I hope this is clear enough as to what it is I am wanting to extract from these files, please let me know how I can give more clarification on what I am trying to get here if it is not clear.Thanks!
-
@Matthew-Wheaton said in Wanting to extract specific info from several text documents:
All I am wanting
Is that all? ;-)
- copy all text to a new file (or copy all the files to a new directory) and edit the new copies, because we’re going to be deleting data, and we don’t want it lost from the original (especially if something goes wrong)
- format all entries (single-line or multiline) that have both the date and the owner
FIND =^(\d+\.\d+\.\d+)\h*=\h*{[^}]*owner\h*=\h*(\w+)[^}]*}(?-s:.*)$
REPLACE =☺$1 $2
SEARCH MODE = regular expression
REPLACE ALL - Delete any line that doesn’t start with a smiley
FIND =^(?!☺).*(\R|\Z)

INFORMATION PROVIDED:

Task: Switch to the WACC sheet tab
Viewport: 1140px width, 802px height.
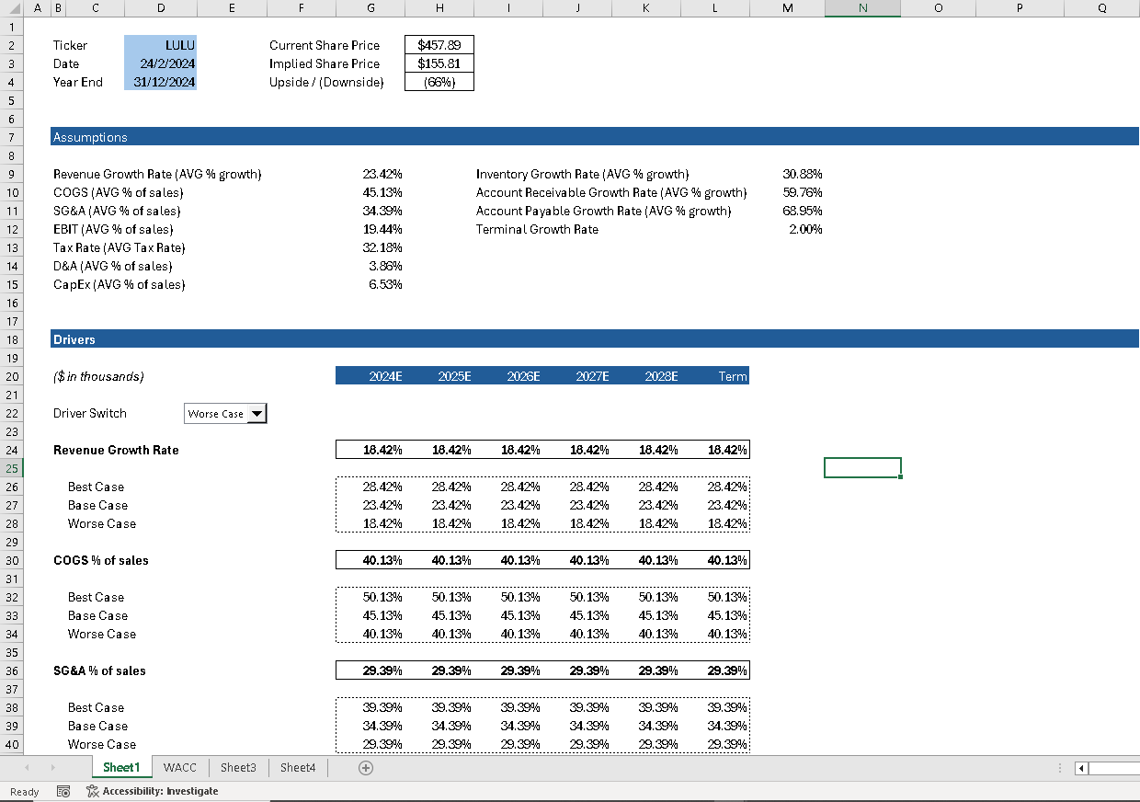Action: coord(179,767)
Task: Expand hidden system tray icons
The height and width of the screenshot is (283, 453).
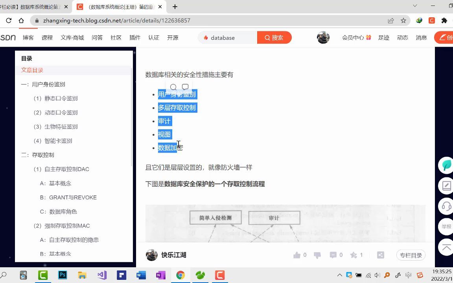Action: 339,275
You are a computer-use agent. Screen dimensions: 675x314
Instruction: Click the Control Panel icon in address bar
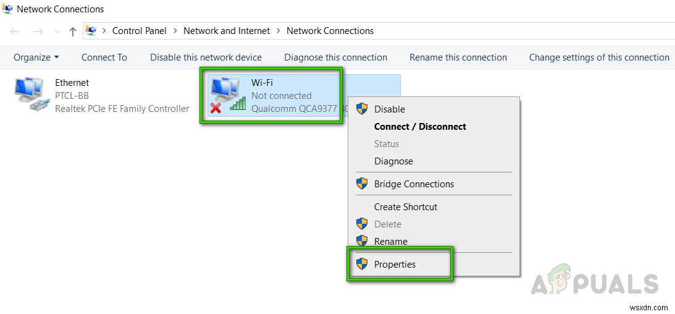coord(90,30)
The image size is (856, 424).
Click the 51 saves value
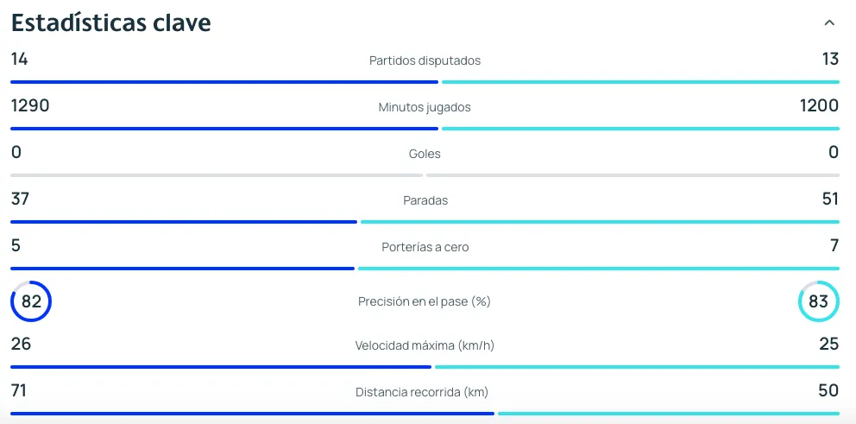tap(830, 199)
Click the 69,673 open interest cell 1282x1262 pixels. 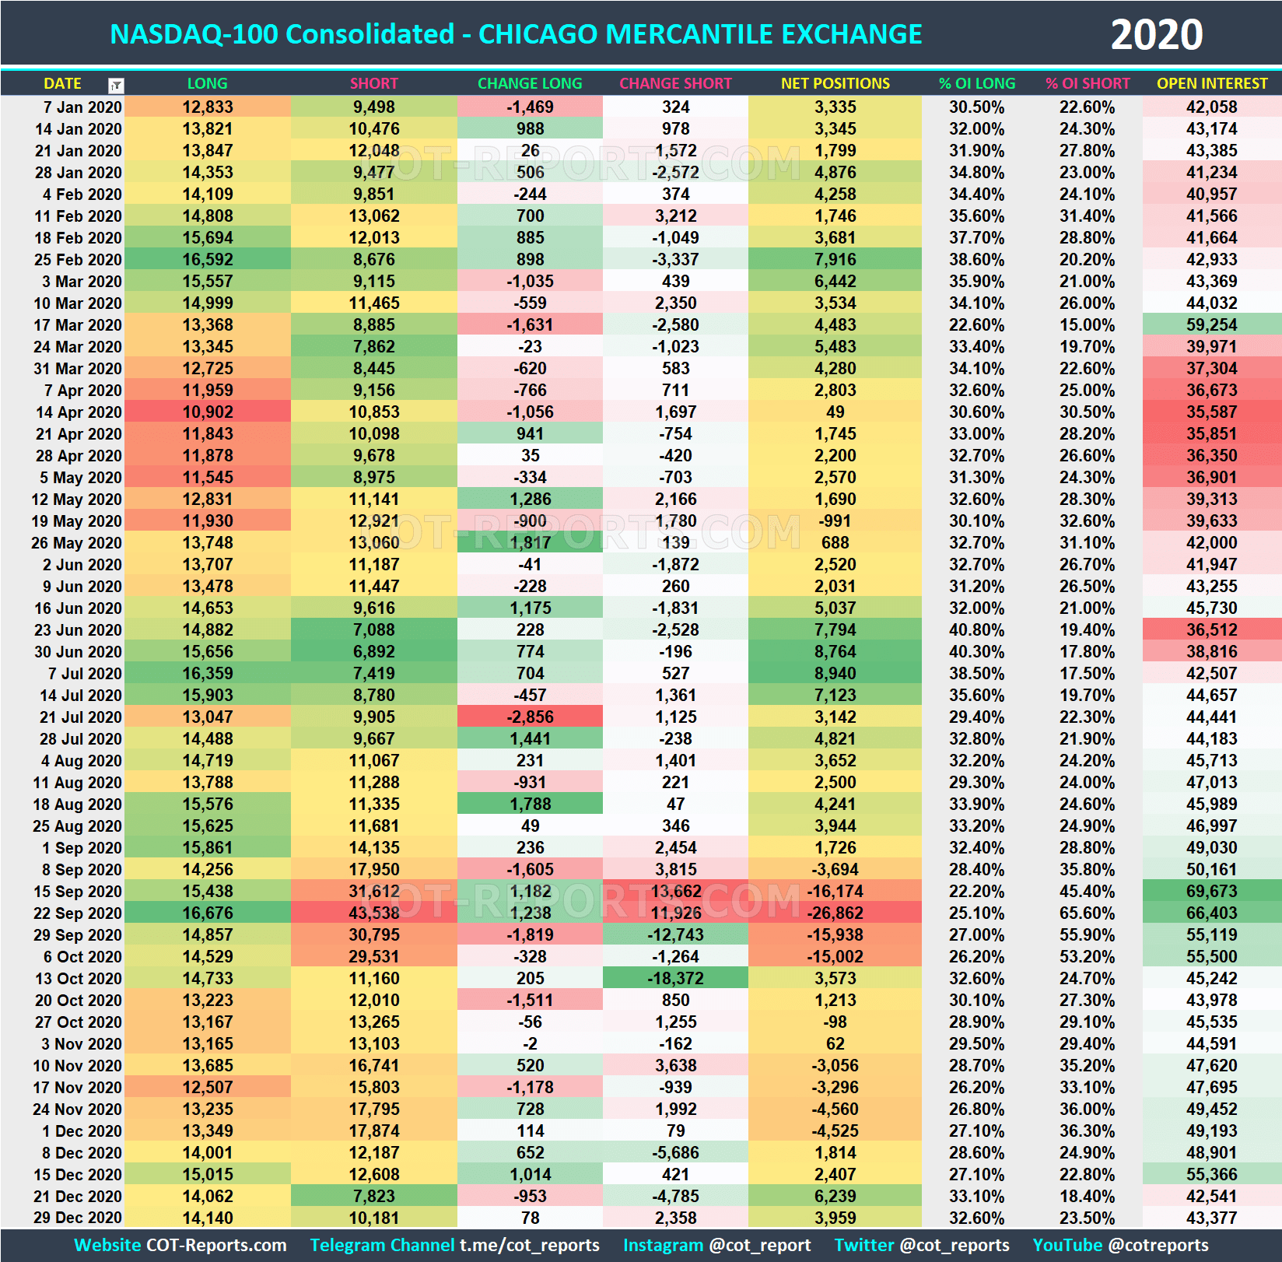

EXERCISES:
a) From the forum reply about extracting information from text documents, list every distinct label written entirely in capital letters.
b) Answer these questions from the forum reply about extracting information from text documents, one per line:
(i) What should be done before editing, so that the original data isn't lost?
(ii) What search mode is specified?
(iii) Lines that don't start with what character are to be deleted?
c) Write a continuation of the forum reply about extracting information from text documents, picking up from its last line.
The lines above are not needed for anything here.

ANSWER SET:
a) FIND, REPLACE, SEARCH MODE, REPLACE ALL

b)
(i) Copy all text to a new file, or copy all the files to a new directory, and edit the new copies.
(ii) Regular expression.
(iii) A smiley (☺).

c)
REPLACE = empty field
SEARCH MODE = regular expression
REPLACE ALL - Delete the smileys:
FIND =^☺
REPLACE = empty field
SEARCH MODE = regular expression
REPLACE ALL
This ignored the owner that wasn’t inside {}s
There are probably formatting exceptions that my regex won’t handle. This is a good starting point; anything beyond this, I’m going to leave as an exercise to the reader
----
Useful References
- Please Read Before Posting
- Template for Search/Replace Questions
- Formatting Forum Posts
- Notepad++ Online User Manual: Searching/Regex
- FAQ: Where to find other regular expressions (regex) documentation
----
Please note: This Community Forum is not a data transformation service; you should not expect to be able to always say “I have data like X and want it to look like Y” and have us do all the work for you. If you are new to the Forum, and new to regular expressions, we will often give help on the first one or two data-transformation questions, especially if they are well-asked and you show a willingness to learn; and we will point you to the documentation where you can learn how to do the data transformations for yourself in the future. But if you repeatedly ask us to do your work for you, you will find that the patience of usually-helpful Community members wears thin. The best way to learn regular expressions is by experimenting with them yourself, and getting a feel for how they work; having us spoon-feed you the answers without you putting in the effort doesn’t help you in the long term and is uninteresting and annoying for us.
-
@matto-wh said in Wanting to extract specific info from several text documents:
please let me know how I can give more clarification on what I am trying to get here if it is not clear.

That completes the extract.